Tuesday, February 11, 2014

Steps Towards Christian Unity

Christians, making up about one-third of the population in Korea, are the largest religious group in the country, though including many varieties of beliefs. The editorial in the Catholic Times mentions that the efforts to overcome these divisions have been far from satisfactory. One of the biggest obstacles  is the competition to gain more adherents.

Christianity has grown and continues to grow, but instead of experiencing unity and cooperation among the various Christian faiths, more attention is given to increasing numbers, stressing the differences and considering other Christians as belonging to another religion, further separating Christian from Christian.

The aim of Christianity is to be of service to the world but the archbishop of Gwangiu, the president of the Episcopal Commission for Inter-religious Dialogue, mentioned in his sermon at the prayer meeting of 11 religious groups: "We are more interested in increasing the numbers of our congregations, which we are able to see, than making the God we can't see known. We need to ponder if we are not intent in getting glory for ourselves."
The divisions among the Christians is not only a problem in evangelization but also very much contrary to the essence of Christianity.  When we are not able to treat each other as brothers and sisters, we can't expect to speak convincingly to the larger society about the need for harmony and cooperation.

During the Unity Octave, 11 religious groups did get together to talk about the   problems that prevent closer cooperation among the various groups. It was agreed that discussions in the future on achieving unity would be more theologically based than they have been in the past.

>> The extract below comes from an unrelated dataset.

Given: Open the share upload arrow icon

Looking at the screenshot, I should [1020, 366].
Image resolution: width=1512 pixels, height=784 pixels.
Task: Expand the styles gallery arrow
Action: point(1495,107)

And there was also agreement that not only should there be concern for all the religious groups in the country but there should be concern as well for the society at large, so that we all can work together toward the common good. This would be a sign to all of how earnest the Church is in its service to society.

The Apostolic Delegate, in his remarks to the group, said "We need to respect the gifts that God has given to others and, while remaining close to our beliefs and our mission, prayerfully search for the unity that Christ wants us to achieve."
The is the first time the religious groups have come together to prepare prayers and a common paper for the Unity Octave, a good omen that the work for unity will continue in the future. What is desired is difficult, but the intention expressed by all of working toward the goal, stressing the need for cooperation, should give us hope for the future.